Find the lines below that contain the string "computer". Copy each one.

Source records
********
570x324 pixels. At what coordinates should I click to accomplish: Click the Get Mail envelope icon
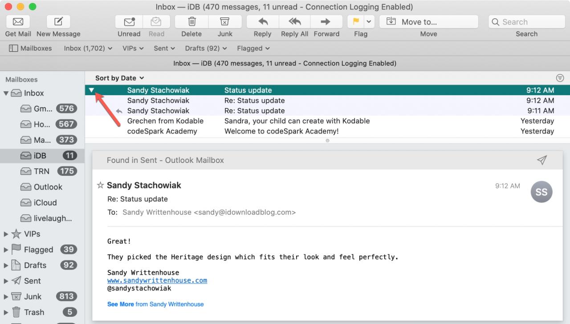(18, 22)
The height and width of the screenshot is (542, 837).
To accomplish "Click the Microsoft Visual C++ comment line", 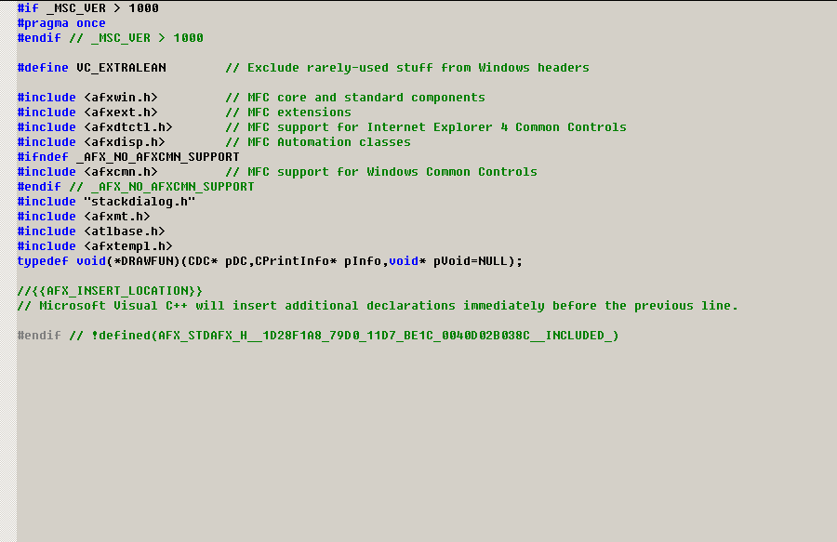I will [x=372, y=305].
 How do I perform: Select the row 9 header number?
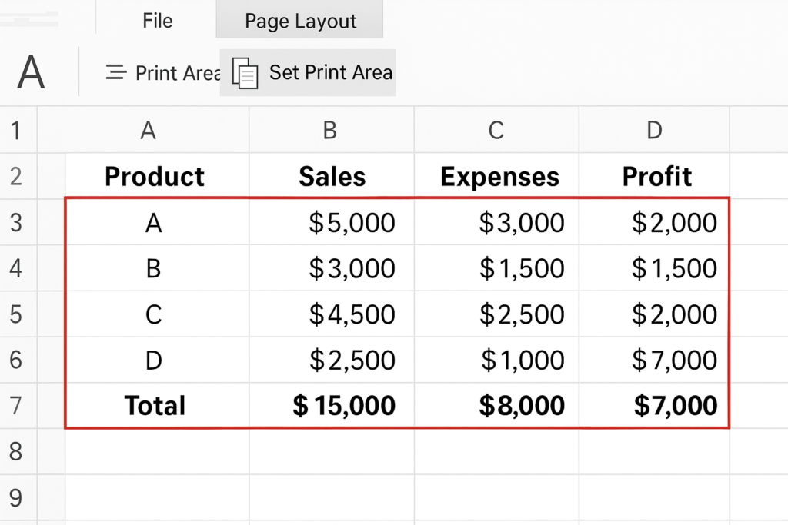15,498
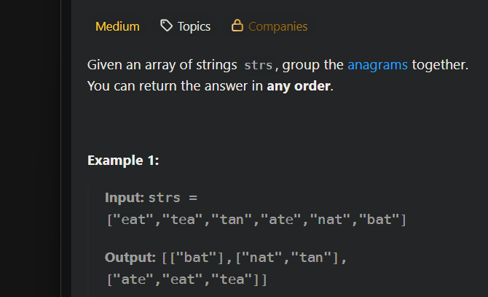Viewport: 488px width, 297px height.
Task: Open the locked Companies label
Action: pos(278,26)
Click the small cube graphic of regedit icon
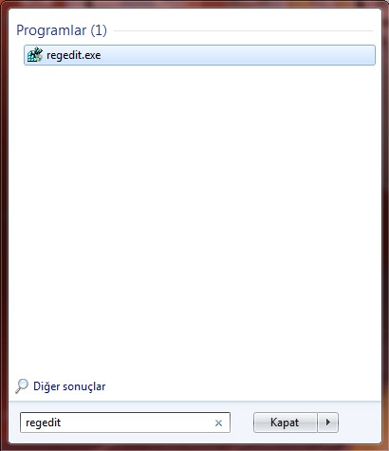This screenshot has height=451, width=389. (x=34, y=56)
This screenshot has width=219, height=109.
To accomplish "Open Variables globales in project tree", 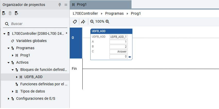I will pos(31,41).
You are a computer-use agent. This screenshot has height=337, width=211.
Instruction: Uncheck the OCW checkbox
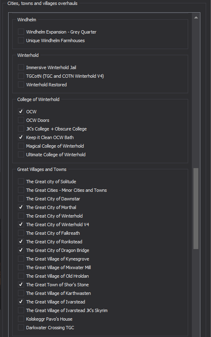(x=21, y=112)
********
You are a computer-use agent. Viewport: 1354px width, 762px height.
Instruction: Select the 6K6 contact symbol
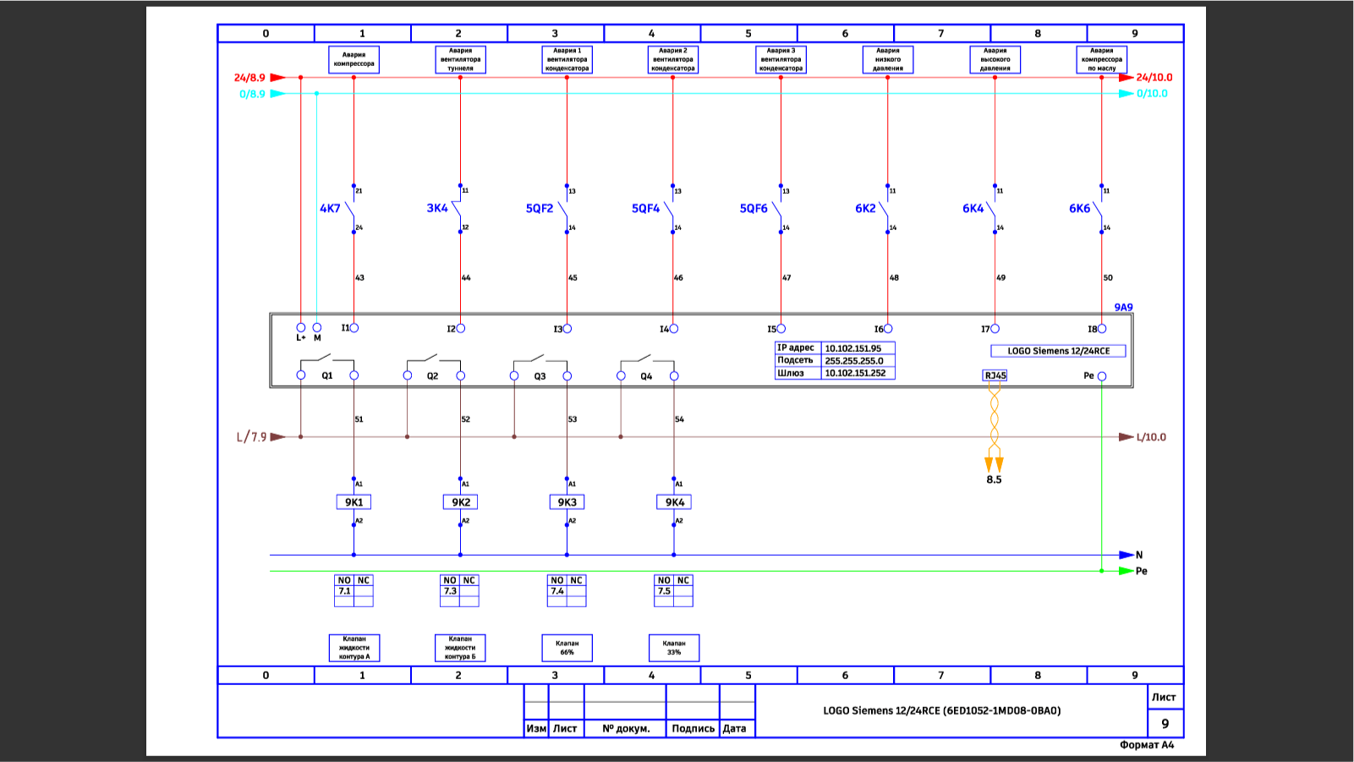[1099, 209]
********
Response area
You are a computer-use agent. This screenshot has height=337, width=211.
You are a computer-use agent. Viewport: 1354px width, 762px height.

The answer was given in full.